SUPPLIED DATA:

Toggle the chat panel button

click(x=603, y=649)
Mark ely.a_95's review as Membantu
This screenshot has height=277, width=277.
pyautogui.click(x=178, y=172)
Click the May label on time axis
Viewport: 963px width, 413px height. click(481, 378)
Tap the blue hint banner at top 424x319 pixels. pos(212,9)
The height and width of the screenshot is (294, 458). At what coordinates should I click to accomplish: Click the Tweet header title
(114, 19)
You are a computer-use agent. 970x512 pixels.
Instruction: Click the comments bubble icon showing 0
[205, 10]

* * *

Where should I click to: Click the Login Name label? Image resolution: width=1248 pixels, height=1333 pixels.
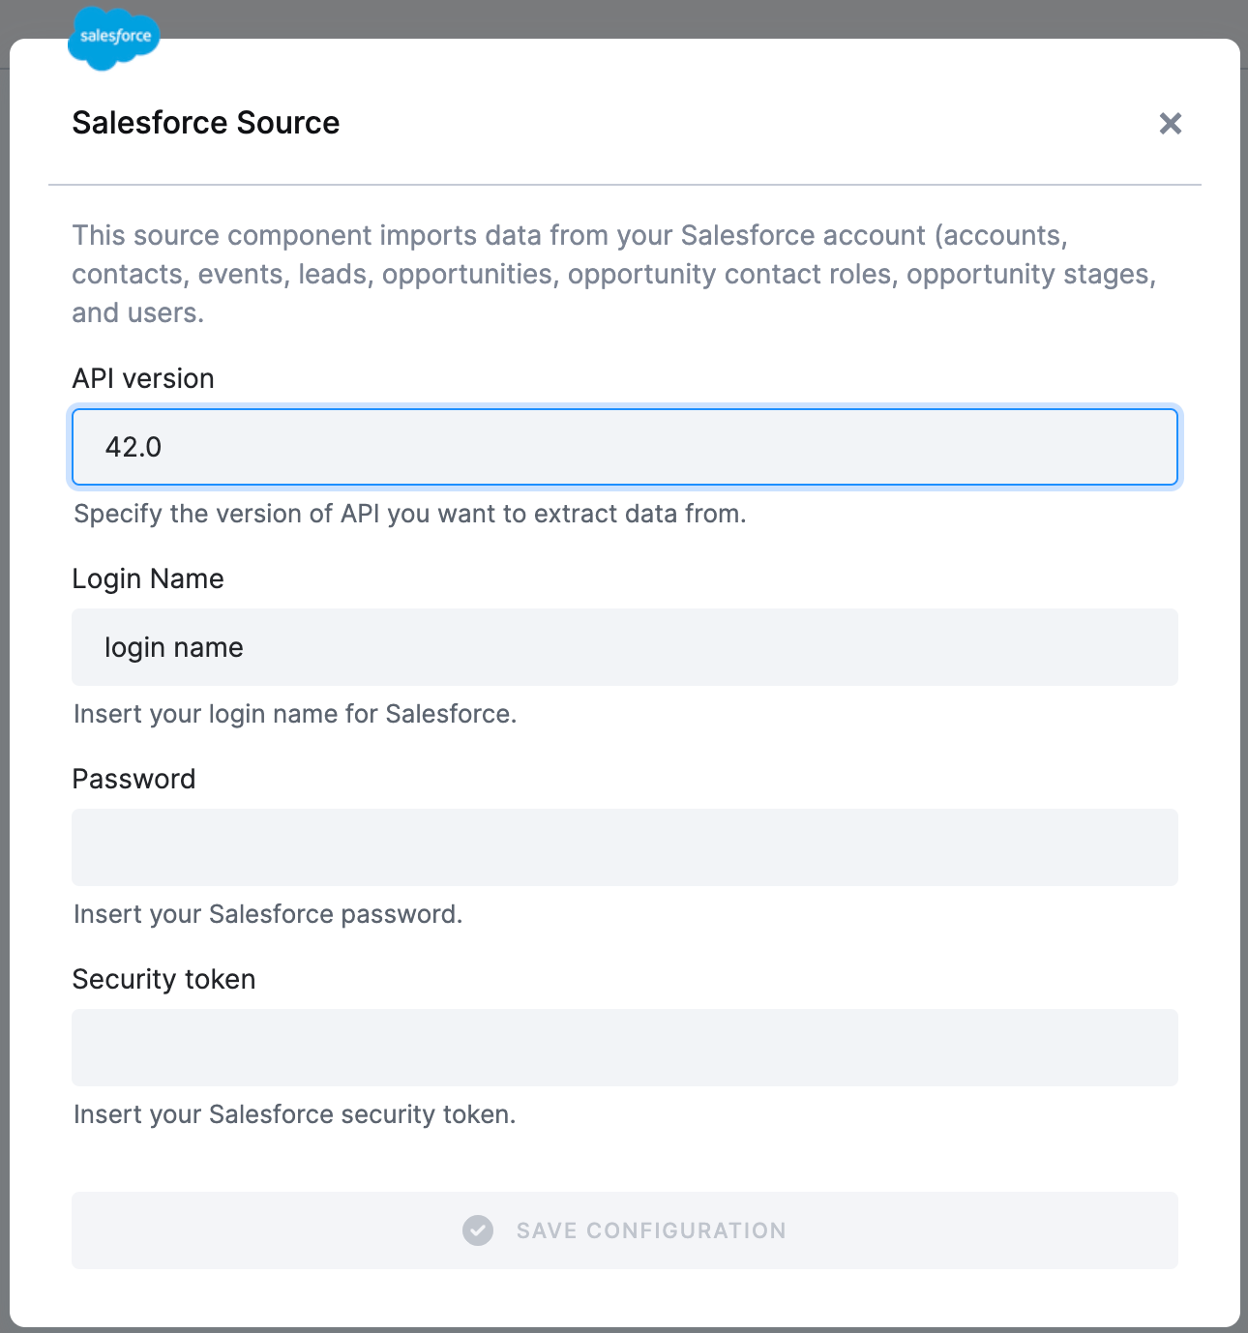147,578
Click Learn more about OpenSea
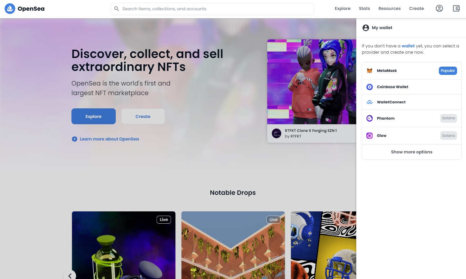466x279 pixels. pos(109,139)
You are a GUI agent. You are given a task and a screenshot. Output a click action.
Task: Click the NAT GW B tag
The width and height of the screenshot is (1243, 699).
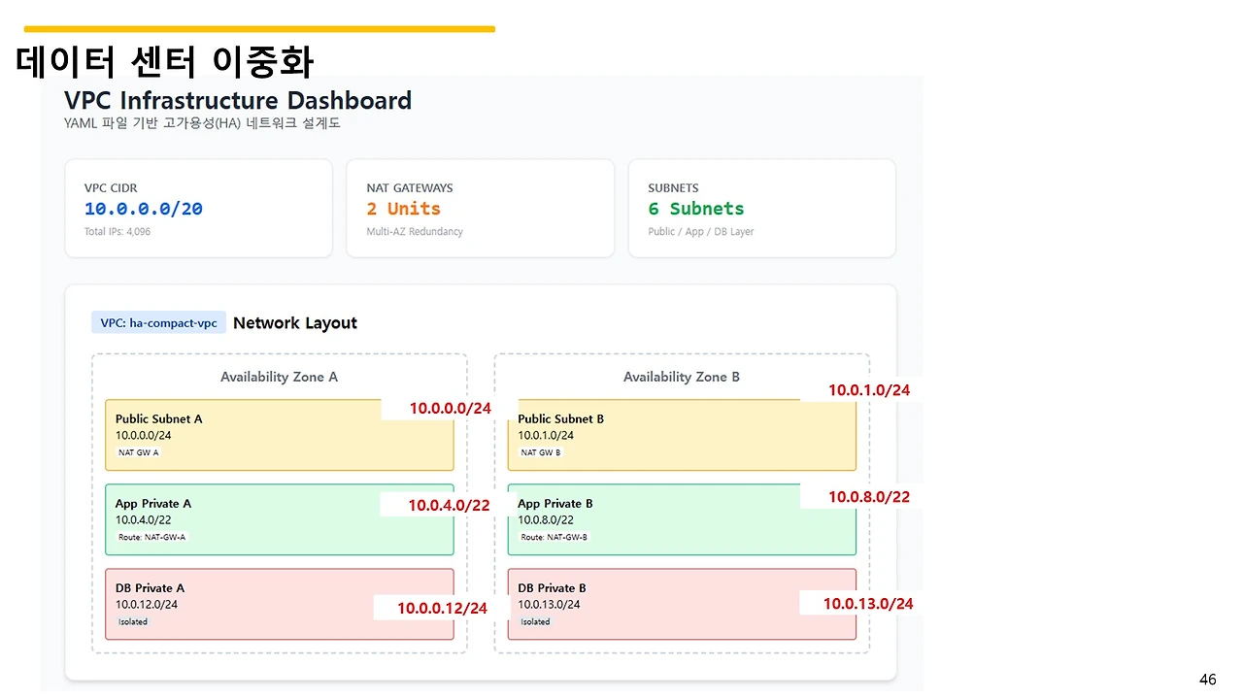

YOUR ASSIGNMENT: With the line holding "Mark ely.a_95's review as Membantu" as the first and the line holding "Tap the blue" as the last, please transcribe exactly the lines of the material above in that range and nothing else.

ANSWER BELOW:
Mark ely.a_95's review as Membantu
This screenshot has height=277, width=277.
pyautogui.click(x=178, y=172)
Click the May label on time axis
Viewport: 963px width, 413px height. click(481, 378)
Tap the blue hint banner at top 424x319 pixels. pos(212,9)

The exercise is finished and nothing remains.